As we noted last Monday, the Holy Spirit inspired Jude to give ordinary believers the responsibility of contending for the sound teaching that comprises the Christian faith. Today let’s talk about the reason that we must engage in such contention. To do so, allow me to take you back to the text.
3 Beloved, although I was very eager to write to you about our common salvation, I found it necessary to write appealing to you to contend for the faith that was once for all delivered to the saints. 4 For certain people have crept in unnoticed who long ago were designated for this condemnation, ungodly people, who pervert the grace of our God into sensuality and deny our only Master and Lord, Jesus Christ. ~~Jude 3-4 (ESV)
Verse 4 very bluntly states that false teachers had infiltrated the church. Their presence naturally mandated that the people of God stand against their deception by holding fast to the truth.
But who were these false teachers (and who are they today)? Jude doesn’t name names in this particular epistle, but instead lists identifying characteristics of such teachers. Does that mean we shouldn’t name names in our century? I reject that inference, largely because Jude apparently addresses Christians in general rather than writing to a specific person or congregation. Certainly Paul and John had no reticence about naming people who caused problems (see, for example, 1 Timothy 1:20, 2 Timothy 2:17-18 and 3 John 9-10). It seems reasonable that, because Jude’s target audience wasn’t localized, that he would outline ways that they could spot false teachers.
Interestingly, Jude’s letter says many things about false teachers that we find in 2 Peter 2. Throughout this study, I’ll use 2 Peter 2 as a commentary on Jude, believing that we best interpret Scripture by Scripture and that Peter strengthens Jude’s argument. Therefore, I want to show you 2 Peter 2:1-3 so that we can better delineate the marks of a false teacher that Jude 4 gives us.
But false prophets also arose among the people, just as there will be false teachers among you, who will secretly bring in destructive heresies, even denying the Master who bought them, bringing upon themselves swift destruction. 2 And many will follow their sensuality, and because of them the way of truth will be blasphemed. 3 And in their greed they will exploit you with false words. Their condemnation from long ago is not idle, and their destruction is not asleep. ~~1 Peter 2:1-3 (ESV)
Both Jude and Peter begin by telling us that false teachers arise from within the Christian community. According to Jude, they have “crept in unnoticed.” In other words, ladies, they appear to be genuine believers who love the Lord and teach the Bible. We don’t notice them as false teachers because we have babysat their children, been in their Tuesday evening small groups and had them pray with us when our loved one died. They’ve been in the church for years.
Jude doesn’t directly mention that these people are false teachers, but Peter doesn’t hesitate to say so, adding that they “secretly bring in destructive heresies.” Jude implies the same idea by imploring us in verse 3 to contend for the faith. We contend for it because someone assaults it.

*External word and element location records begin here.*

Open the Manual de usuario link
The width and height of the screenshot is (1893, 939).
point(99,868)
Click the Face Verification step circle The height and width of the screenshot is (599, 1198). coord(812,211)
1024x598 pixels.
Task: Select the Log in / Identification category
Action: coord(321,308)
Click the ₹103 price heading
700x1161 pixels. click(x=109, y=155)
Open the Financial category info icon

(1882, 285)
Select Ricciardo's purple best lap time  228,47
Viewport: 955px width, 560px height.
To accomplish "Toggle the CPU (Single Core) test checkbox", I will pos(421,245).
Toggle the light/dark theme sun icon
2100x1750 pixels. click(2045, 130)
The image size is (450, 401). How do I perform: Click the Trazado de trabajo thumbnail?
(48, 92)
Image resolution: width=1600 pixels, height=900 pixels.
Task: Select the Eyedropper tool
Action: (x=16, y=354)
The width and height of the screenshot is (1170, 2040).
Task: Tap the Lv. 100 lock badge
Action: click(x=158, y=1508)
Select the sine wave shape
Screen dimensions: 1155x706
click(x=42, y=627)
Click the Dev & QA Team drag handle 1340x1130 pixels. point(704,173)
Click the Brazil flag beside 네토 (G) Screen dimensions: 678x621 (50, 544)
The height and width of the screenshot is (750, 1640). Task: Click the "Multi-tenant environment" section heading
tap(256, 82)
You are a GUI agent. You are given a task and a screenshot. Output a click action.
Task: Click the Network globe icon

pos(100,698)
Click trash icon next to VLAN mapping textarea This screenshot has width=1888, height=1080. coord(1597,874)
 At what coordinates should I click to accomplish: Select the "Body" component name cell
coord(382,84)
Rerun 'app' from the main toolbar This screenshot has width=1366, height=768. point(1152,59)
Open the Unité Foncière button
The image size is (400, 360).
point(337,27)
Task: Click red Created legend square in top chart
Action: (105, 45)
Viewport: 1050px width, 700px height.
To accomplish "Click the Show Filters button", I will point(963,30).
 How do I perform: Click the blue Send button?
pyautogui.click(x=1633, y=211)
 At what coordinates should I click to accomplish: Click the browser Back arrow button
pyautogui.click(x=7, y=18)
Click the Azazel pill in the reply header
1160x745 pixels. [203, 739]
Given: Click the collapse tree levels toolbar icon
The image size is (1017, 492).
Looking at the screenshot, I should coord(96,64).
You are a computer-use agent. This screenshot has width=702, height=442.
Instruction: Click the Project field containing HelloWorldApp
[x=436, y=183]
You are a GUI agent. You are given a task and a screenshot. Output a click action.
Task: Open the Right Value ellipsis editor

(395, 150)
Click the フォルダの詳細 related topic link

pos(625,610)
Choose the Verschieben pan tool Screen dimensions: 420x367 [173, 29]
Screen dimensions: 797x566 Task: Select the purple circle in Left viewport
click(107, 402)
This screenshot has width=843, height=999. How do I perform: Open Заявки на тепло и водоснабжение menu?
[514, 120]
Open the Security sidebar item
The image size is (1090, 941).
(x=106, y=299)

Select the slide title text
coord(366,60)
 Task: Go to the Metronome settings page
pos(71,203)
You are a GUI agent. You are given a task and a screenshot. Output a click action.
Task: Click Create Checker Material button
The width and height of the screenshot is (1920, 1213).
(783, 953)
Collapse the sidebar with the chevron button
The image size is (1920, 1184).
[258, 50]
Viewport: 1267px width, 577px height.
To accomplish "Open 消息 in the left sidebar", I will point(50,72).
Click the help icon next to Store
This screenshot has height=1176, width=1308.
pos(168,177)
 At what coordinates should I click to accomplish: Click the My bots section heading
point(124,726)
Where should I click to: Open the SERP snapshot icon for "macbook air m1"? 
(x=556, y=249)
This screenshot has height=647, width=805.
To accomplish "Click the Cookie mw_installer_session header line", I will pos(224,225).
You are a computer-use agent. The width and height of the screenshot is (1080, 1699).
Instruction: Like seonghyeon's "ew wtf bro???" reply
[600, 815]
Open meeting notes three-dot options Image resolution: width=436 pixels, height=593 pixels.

These false teachers, both Jude and Peter agree, are “designated for condemnation” because they are false converts. Several commentaries I read worked hard and long to soften the idea that God world actually predestine somebody to condemnation, but John Gill defended the possibility by writing:
[R]eprobation is of the same date with election; if the one is from eternity, the other must be so too, since there cannot be one without the other: if some were chosen before the foundation of the world, others must be left or passed by as early; and if some were appointed unto salvation from the beginning, others must be foreordained to condemnation from the beginning also.
But whether or not the condemnation is individually predestined, Peter agrees with Jude that these teachers will be condemned. Later verses elaborate on the nature of this condemnation, but right now Jude simply provides two reasons for this condemnation. False teachers “pervert the grace of God into sensuality” and “deny our only Master and Lord, Jesus Christ.”
These two reasons, which we will explore next week, also help us recognize who false teachers are. I’m sorry to make you wait until then to finish studying Jude 4, but I don’t want to gloss over critical points, especially when they apply so vitally to our present-day need for discernment.